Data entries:
● ● ●

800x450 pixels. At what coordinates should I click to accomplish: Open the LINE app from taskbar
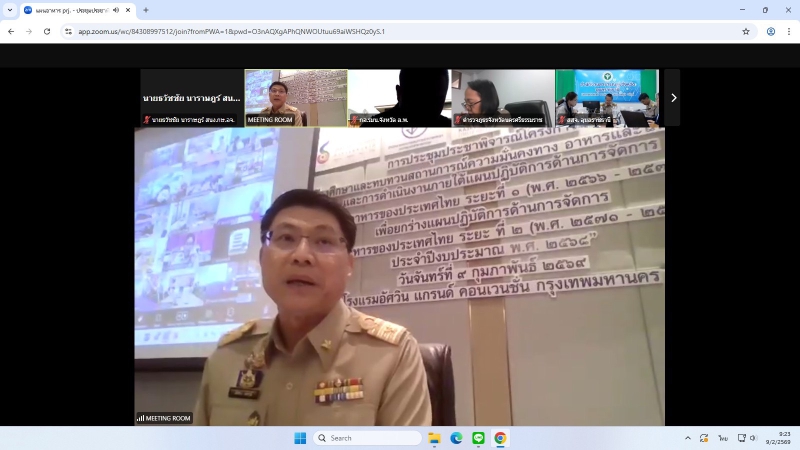pyautogui.click(x=478, y=438)
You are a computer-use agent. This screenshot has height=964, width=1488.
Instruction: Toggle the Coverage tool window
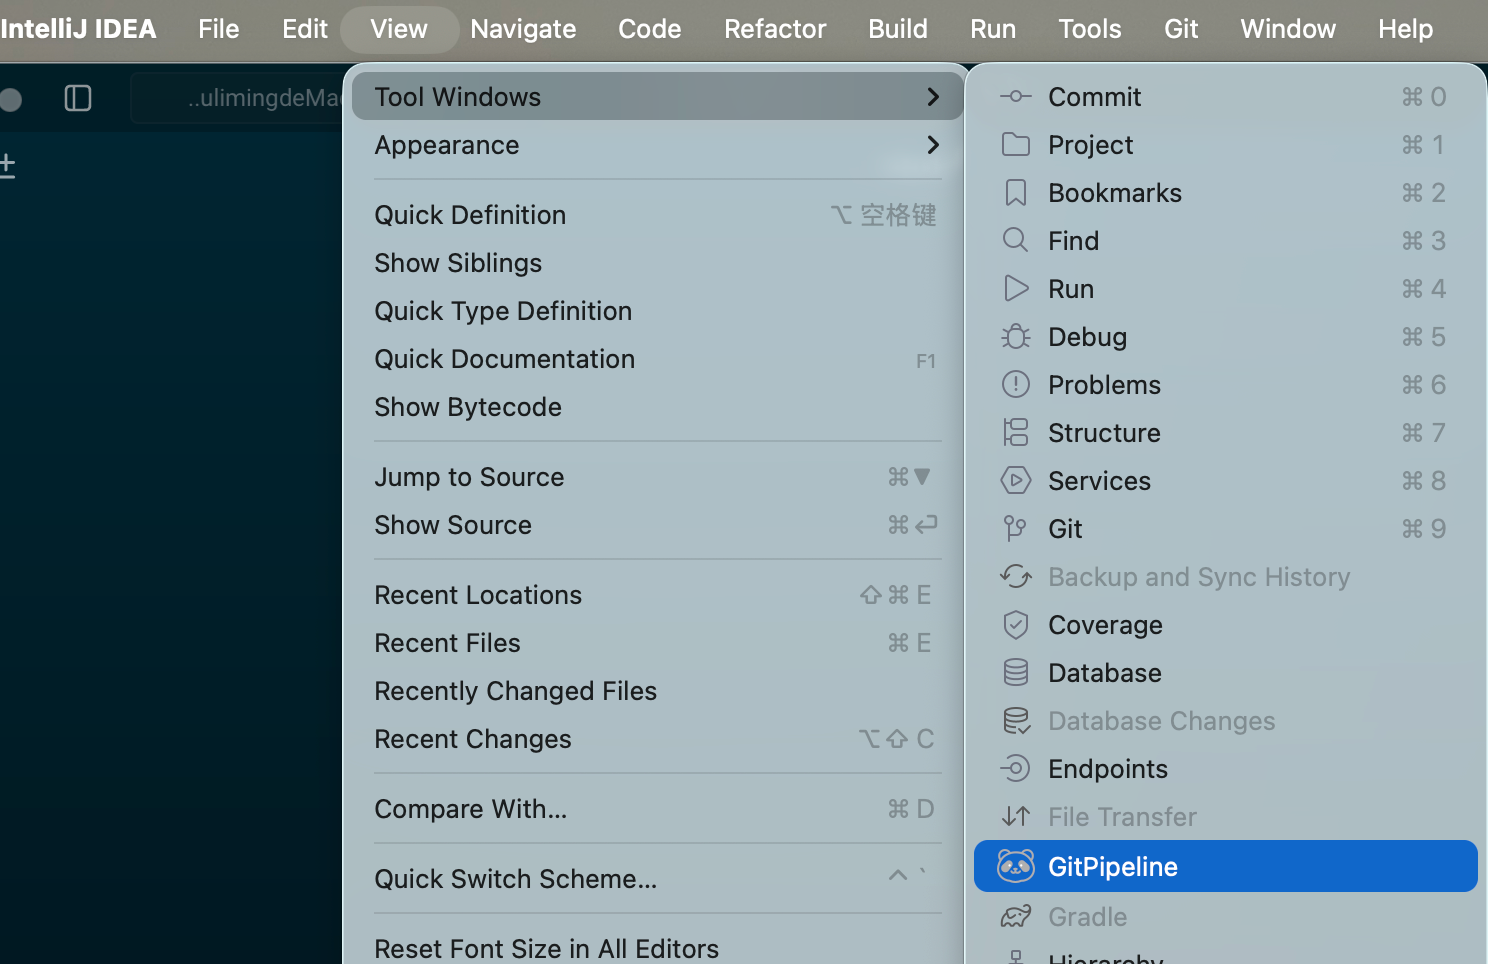tap(1105, 624)
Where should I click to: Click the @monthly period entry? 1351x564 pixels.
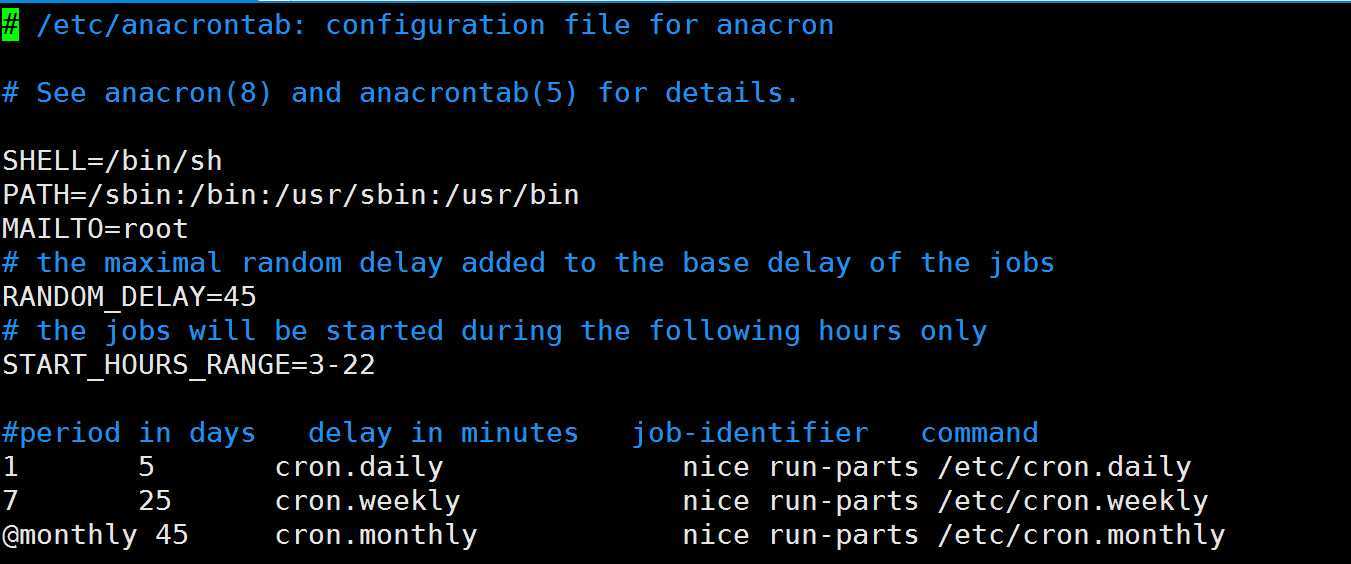coord(69,535)
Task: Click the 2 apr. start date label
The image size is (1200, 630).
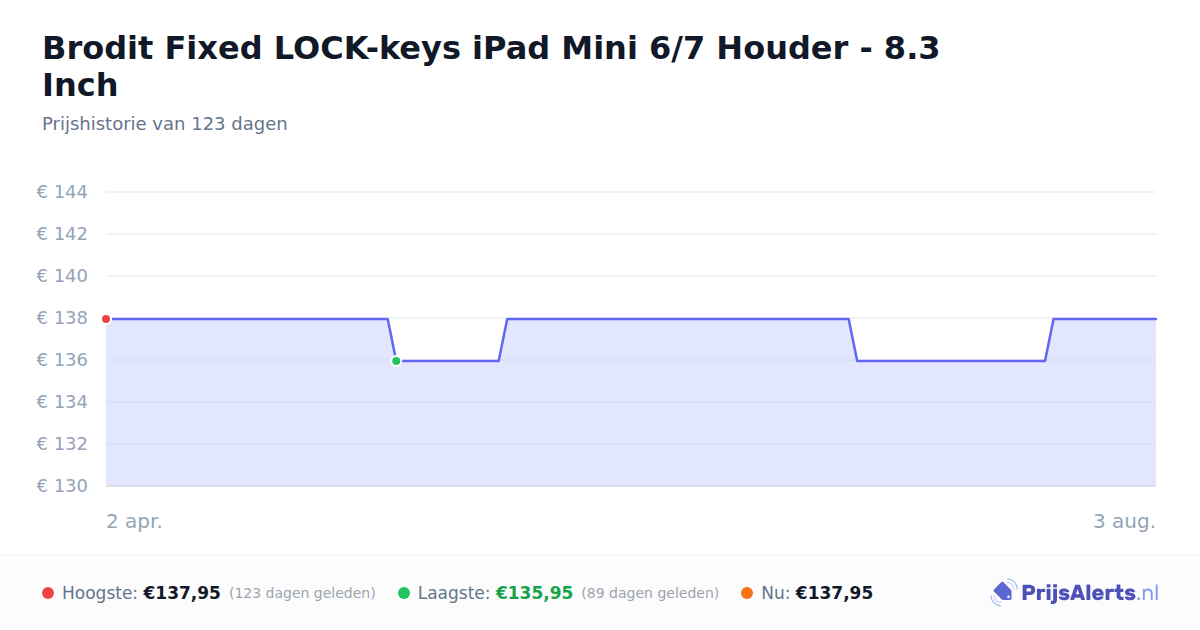Action: tap(134, 521)
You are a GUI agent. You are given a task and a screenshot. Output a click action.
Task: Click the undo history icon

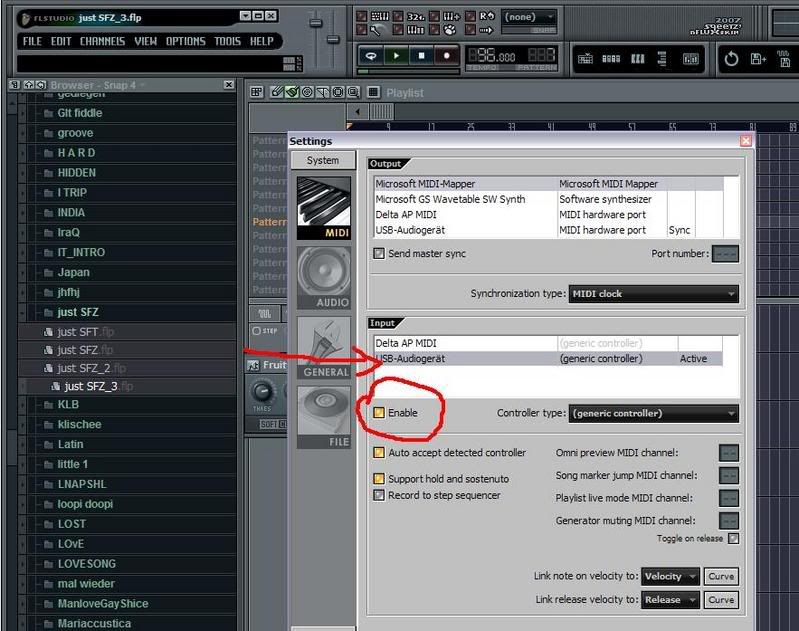tap(731, 59)
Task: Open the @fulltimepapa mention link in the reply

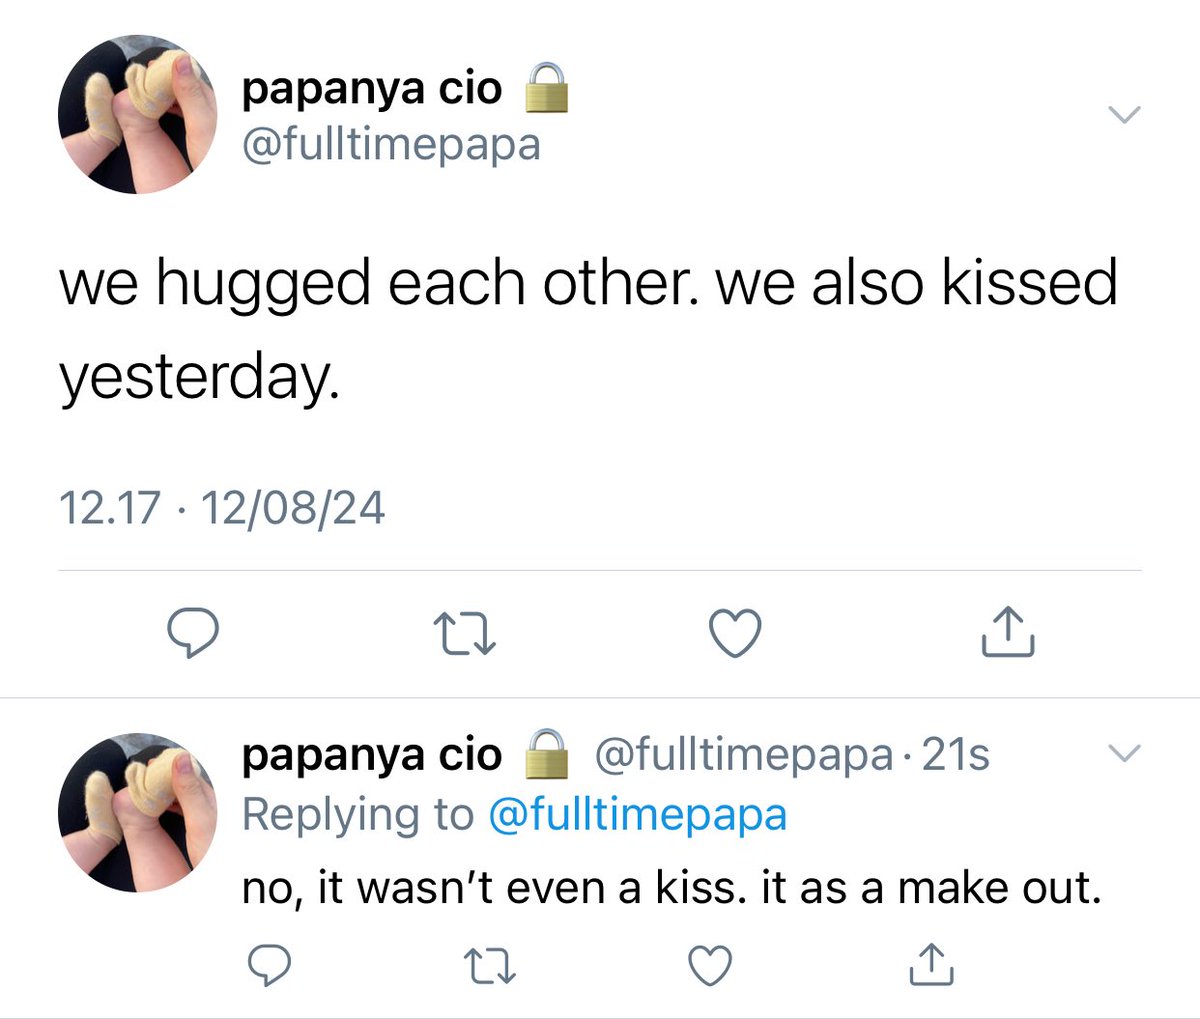Action: tap(637, 815)
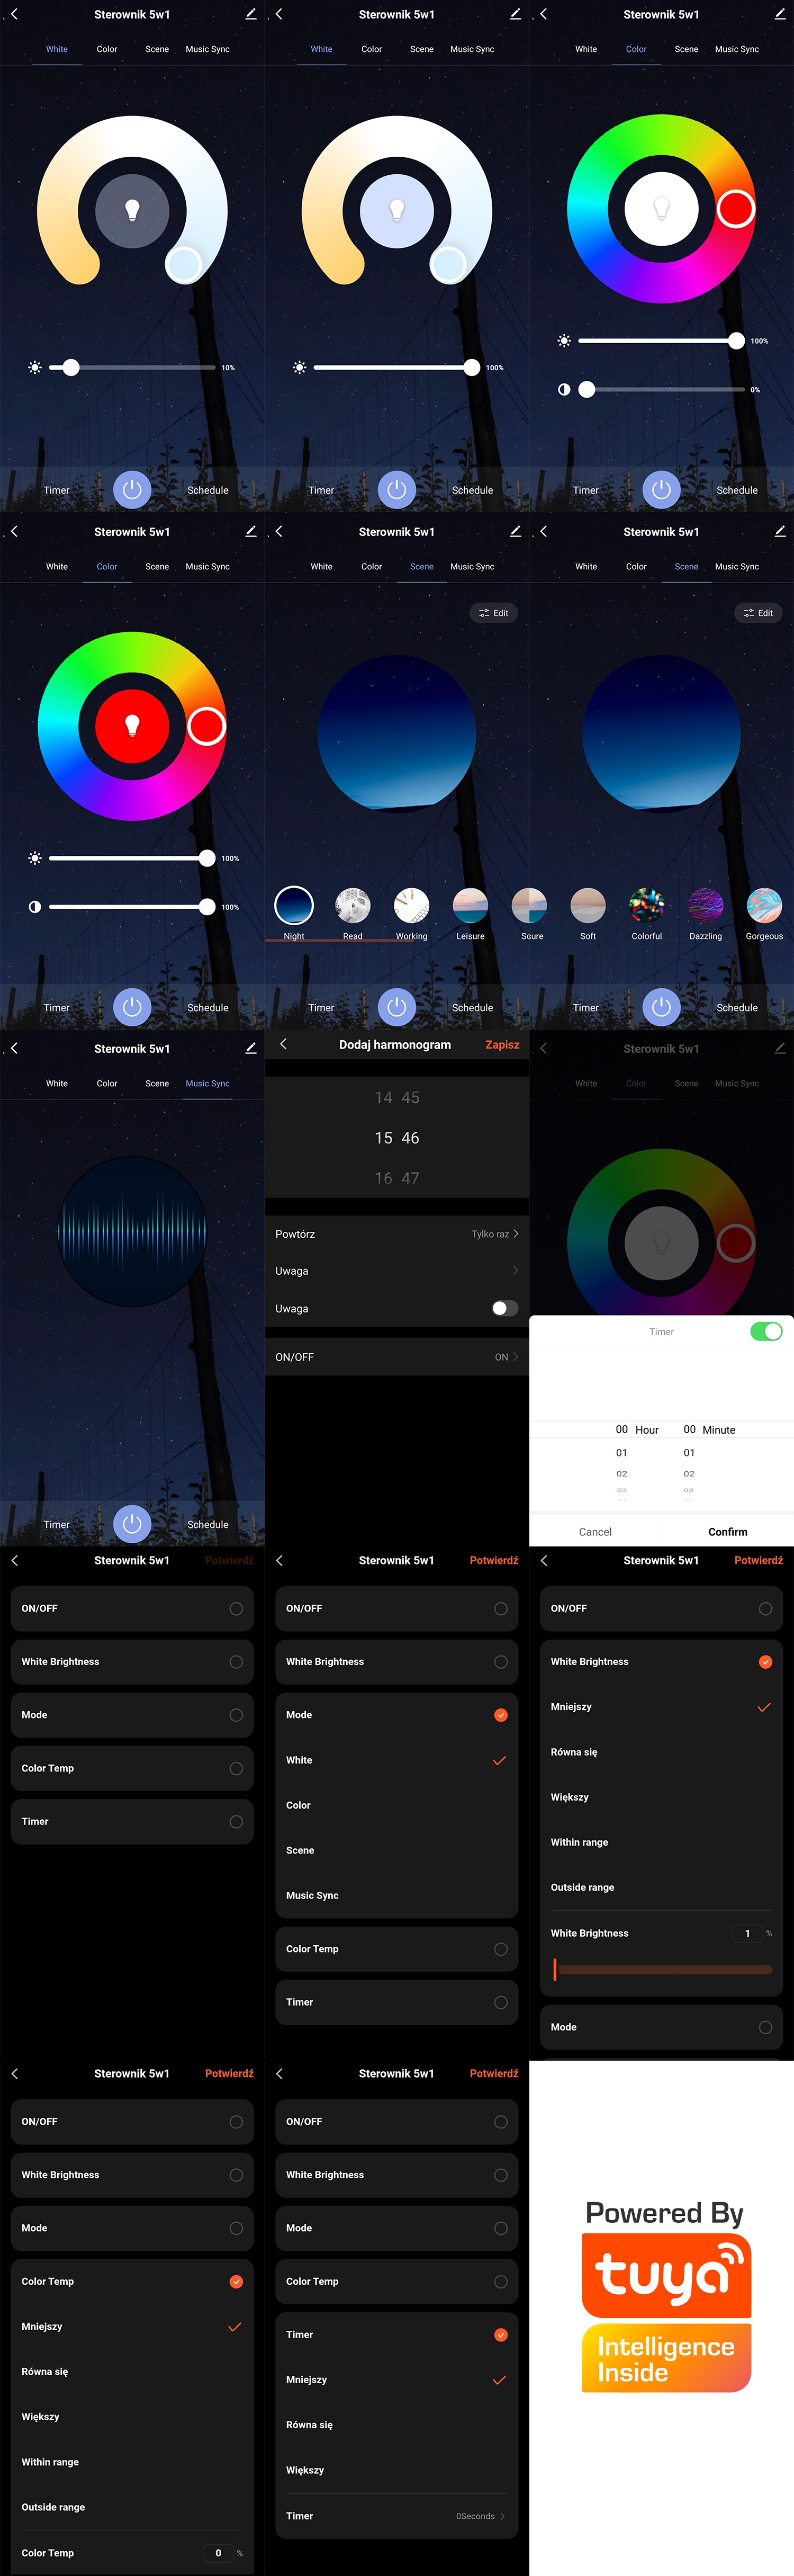The height and width of the screenshot is (2576, 794).
Task: Open the highlighted Music Sync tab
Action: click(207, 1083)
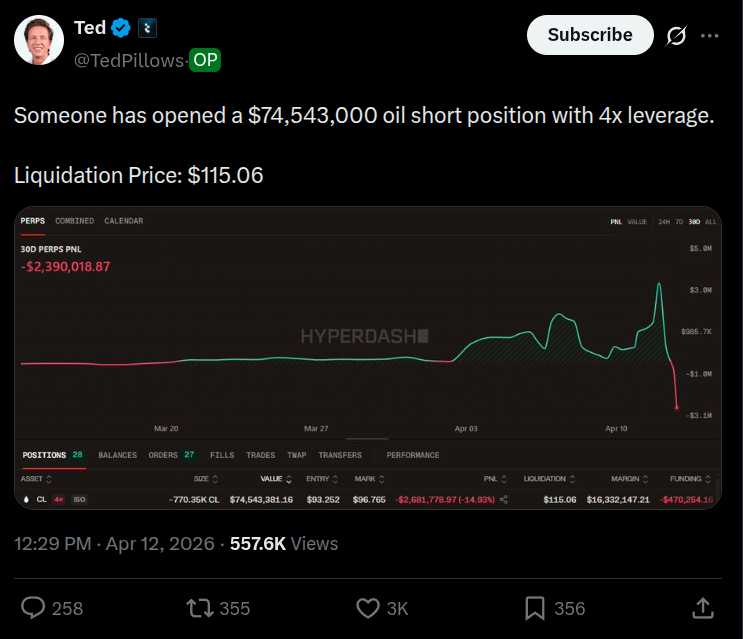743x639 pixels.
Task: Click the 258 replies count
Action: [67, 608]
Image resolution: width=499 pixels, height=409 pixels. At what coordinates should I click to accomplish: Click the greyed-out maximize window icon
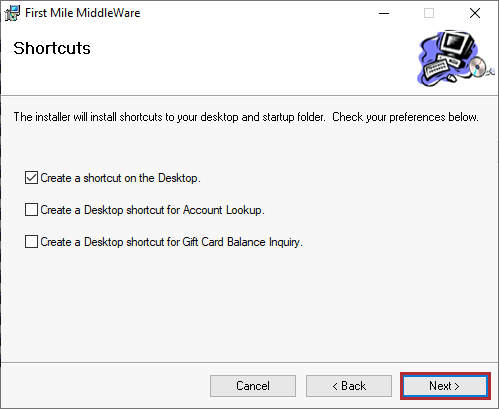(429, 13)
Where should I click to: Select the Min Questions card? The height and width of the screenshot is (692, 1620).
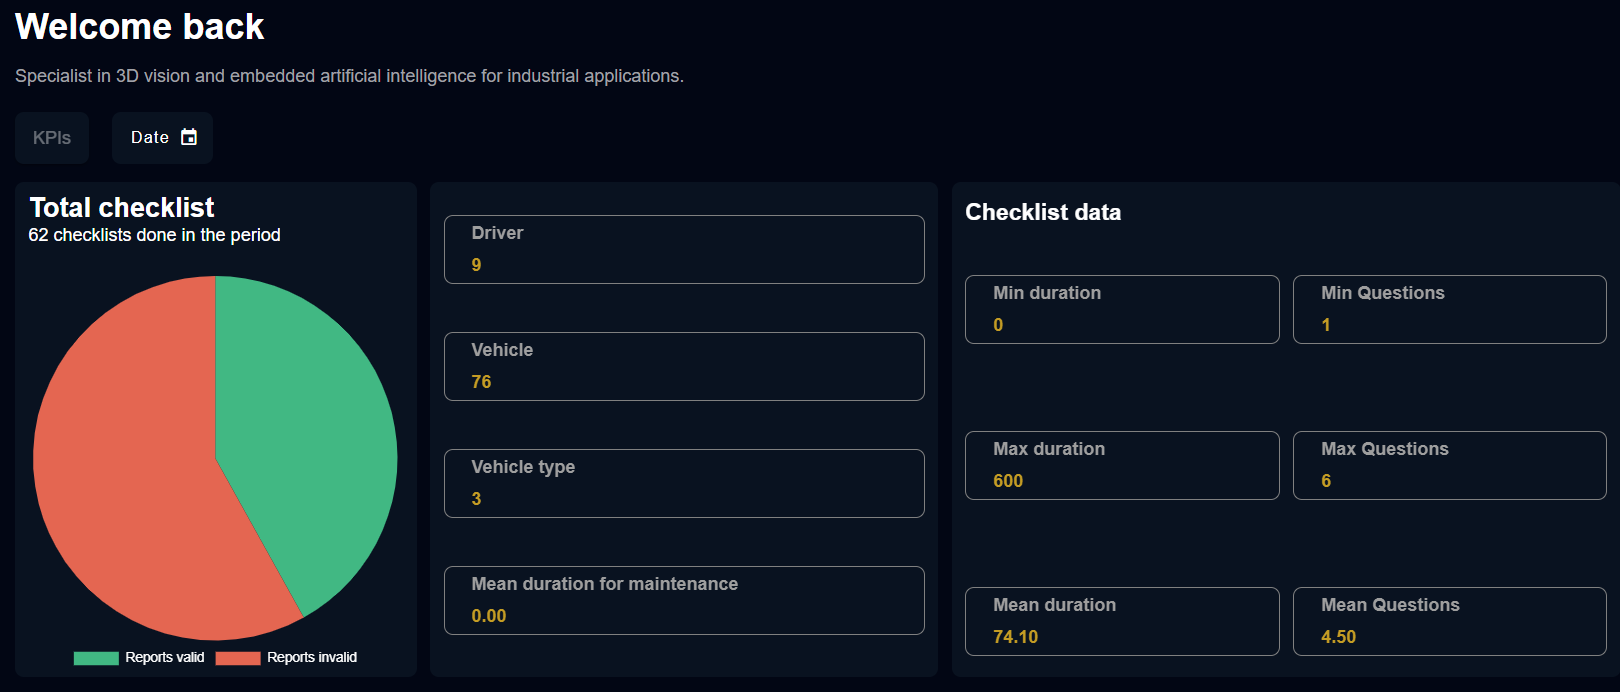(x=1449, y=309)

● ● ●

== Problem details ==
Reproduce everything from the line that contains "You are a computer-use" down to the end of the entries, with both ends included and the pictures omitted.

== Result of this exercise ==
You are a computer-use agent. This screenshot has height=964, width=1488.
Instruction: Toggle the Coverage tool window
tap(1105, 624)
Where should I click to: Click the @monthly period entry? 1351x564 pixels.
coord(69,535)
Task: Click the 2 apr. start date label
The image size is (1200, 630).
Action: tap(134, 521)
You are a GUI agent. You are given a task and a screenshot. Output a click action.
Task: Click the undo history icon

tap(731, 59)
Task: Open the @fulltimepapa mention link in the reply

Action: tap(637, 815)
The height and width of the screenshot is (2576, 794).
Task: Open the highlighted Music Sync tab
Action: click(207, 1083)
743x639 pixels.
Task: Click the 258 replies count
Action: [67, 608]
Image resolution: width=499 pixels, height=409 pixels. At what coordinates should I click to accomplish: Click the greyed-out maximize window icon
(429, 13)
Where should I click to: Select the Min Questions card? The height and width of the screenshot is (692, 1620).
(x=1449, y=309)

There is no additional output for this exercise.